4. Protein A and protein B have the same molecular weight and isoelectric point but differ in amino acid composition. Which of the following techniques is best to separate them?

A. Reverse-phase chromatography

B. Ion-exchange chromatography

C. Gel-filtration chromatography

D. Chromatofocusing

Proteins with identical molecular weight and isoelectric point (pI) but different amino acid compositions can be separated by reverse-phase chromatography, which exploits hydrophobicity differences arising from varied hydrophobic residue content.

Question Analysis

Same molecular weight eliminates size-based methods.
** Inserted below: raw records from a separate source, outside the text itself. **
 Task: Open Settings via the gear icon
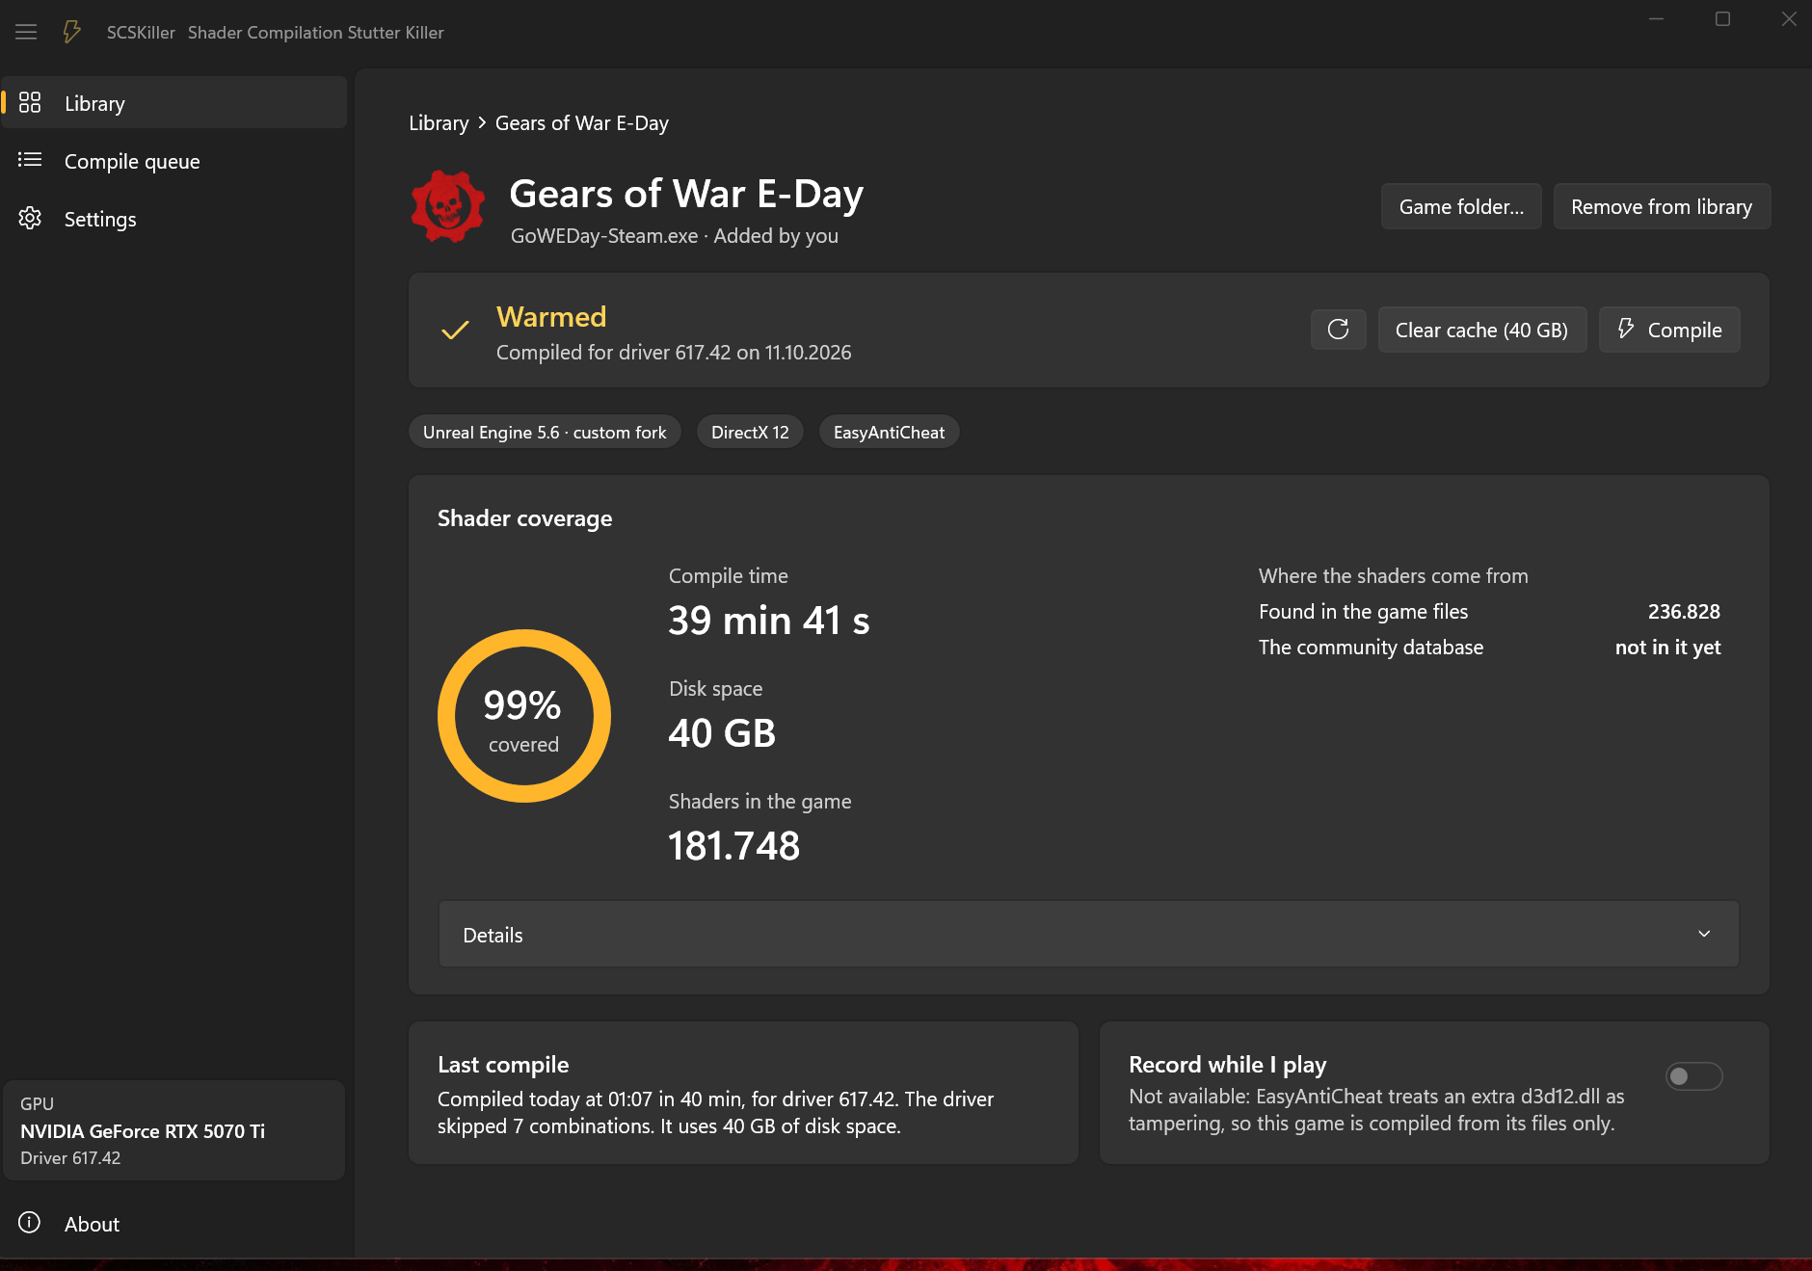[30, 218]
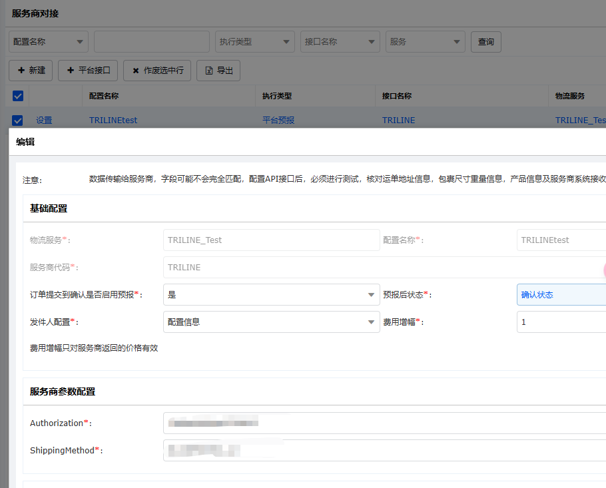This screenshot has height=488, width=606.
Task: Click the 平台接口 button with plus icon
Action: tap(88, 70)
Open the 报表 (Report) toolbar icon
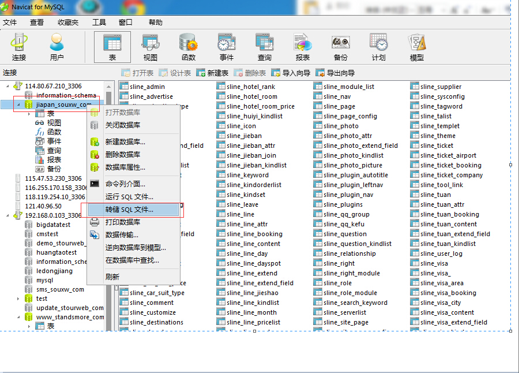The height and width of the screenshot is (373, 519). [302, 47]
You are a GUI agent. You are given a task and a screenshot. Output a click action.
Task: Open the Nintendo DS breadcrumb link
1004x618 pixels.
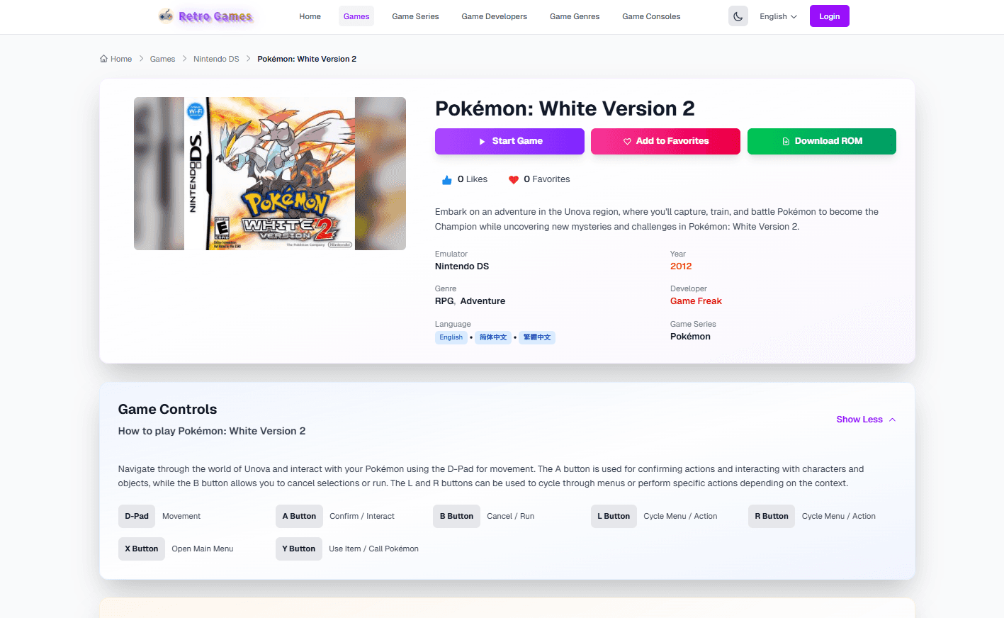click(216, 59)
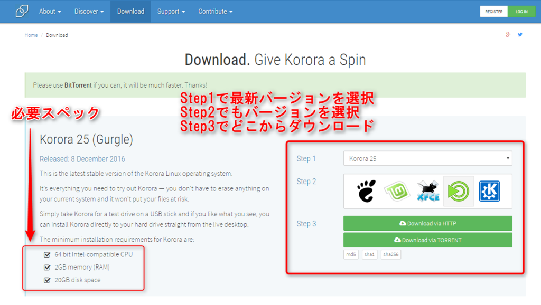Screen dimensions: 541x305
Task: Choose the Cinnamon Mint desktop icon
Action: pyautogui.click(x=397, y=191)
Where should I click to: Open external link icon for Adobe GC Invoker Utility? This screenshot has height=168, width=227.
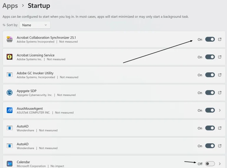point(220,75)
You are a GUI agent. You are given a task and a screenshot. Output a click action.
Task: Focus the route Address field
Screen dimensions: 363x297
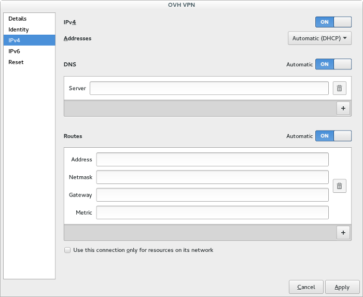tap(212, 160)
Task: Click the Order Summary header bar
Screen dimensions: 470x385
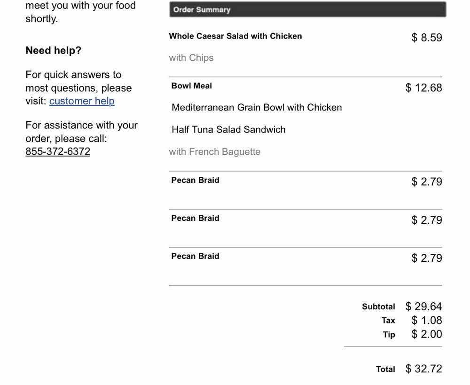Action: (307, 10)
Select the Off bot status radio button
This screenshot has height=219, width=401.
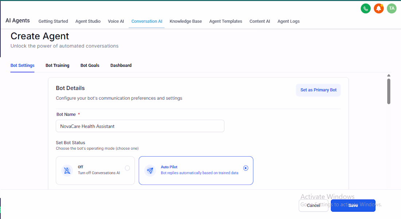point(127,168)
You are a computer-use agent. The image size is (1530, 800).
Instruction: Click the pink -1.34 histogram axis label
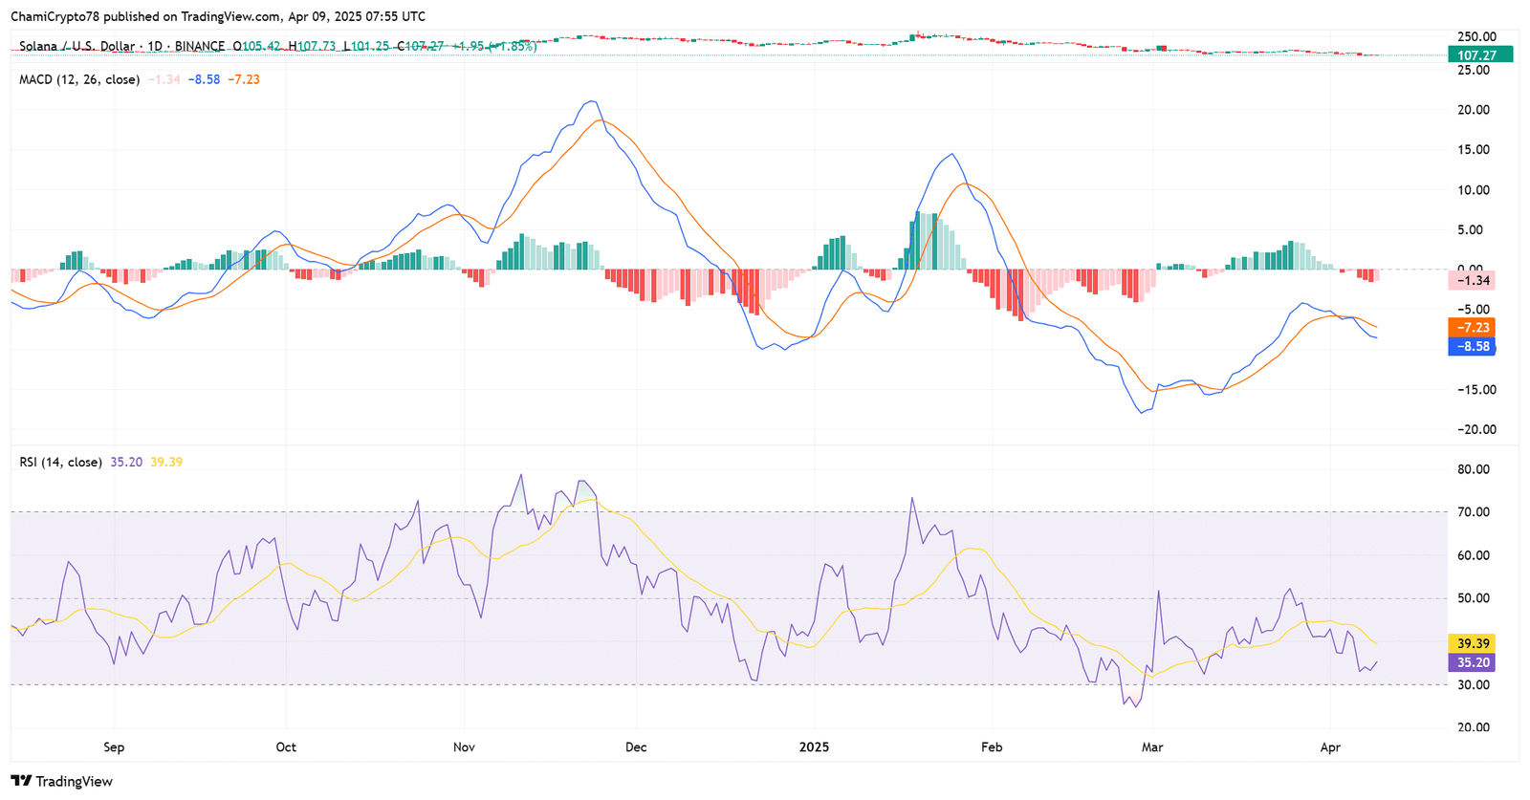click(x=1473, y=281)
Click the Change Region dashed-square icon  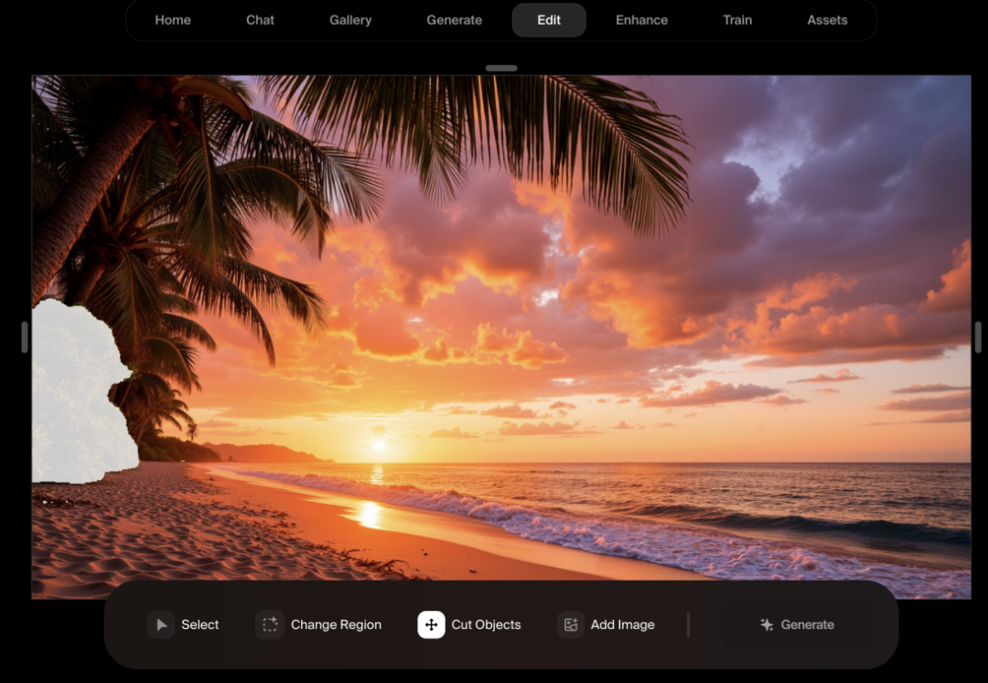click(x=270, y=624)
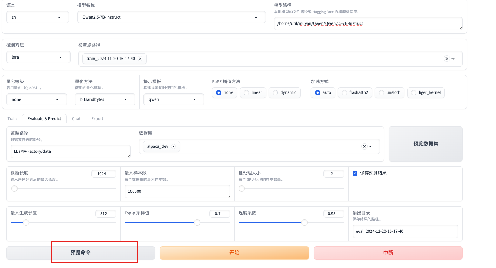496x268 pixels.
Task: Remove the alpaca_dev dataset tag
Action: click(173, 146)
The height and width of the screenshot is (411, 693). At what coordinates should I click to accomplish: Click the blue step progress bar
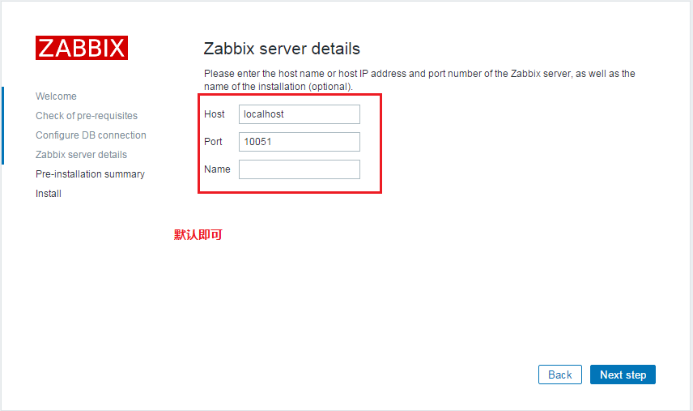click(x=2, y=125)
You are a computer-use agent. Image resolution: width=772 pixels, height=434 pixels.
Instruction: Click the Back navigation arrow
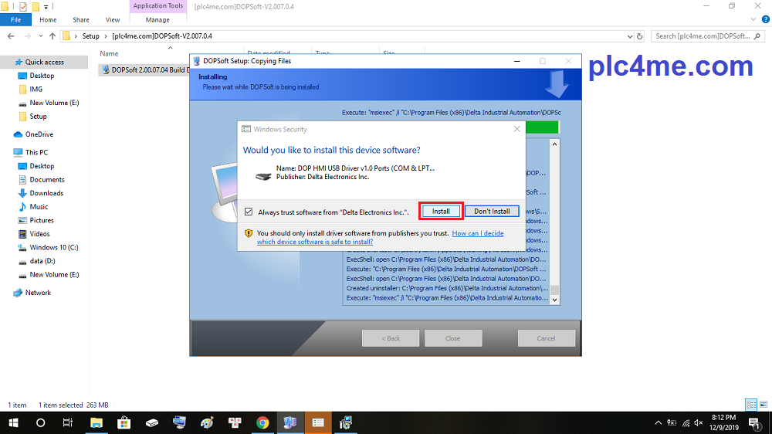pyautogui.click(x=11, y=36)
Identical pI means same net charge at any pH, ruling out charge-based separation. Different amino acid composition creates hydrophobicity or polarity differences—key for specific techniques.

Option Analysis

A. Reverse-phase chromatography

Correct. Hydrophobicity varies despite same pI/mass due to different proportions of hydrophobic (Leu, Ile, Val, Phe) vs hydrophilic (Ser, Thr, Asp, Lys) residues. C18 columns bind hydrophobic regions stronger; elution order follows hydrophilicity.

B. Ion-exchange chromatography

Incorrect. Same pI = identical net charge at working pH. Both proteins bind (or don’t bind) resin equally, co-eluting regardless of amino acid differences.

C. Gel-filtration chromatography

Won’t work. Same molecular weight = identical hydrodynamic volume/stokes radius. Both proteins elute at same volume in isocratic size-exclusion.

D. Chromatofocusing

Fails. Creates internal pH gradient; proteins migrate to their pI. Identical pI = co-migration/co-elution.

Correct Answer

A. Reverse-phase chromatography exploits amino acid composition-driven hydrophobicity differences when size (MW) and charge (pI) match perfectly.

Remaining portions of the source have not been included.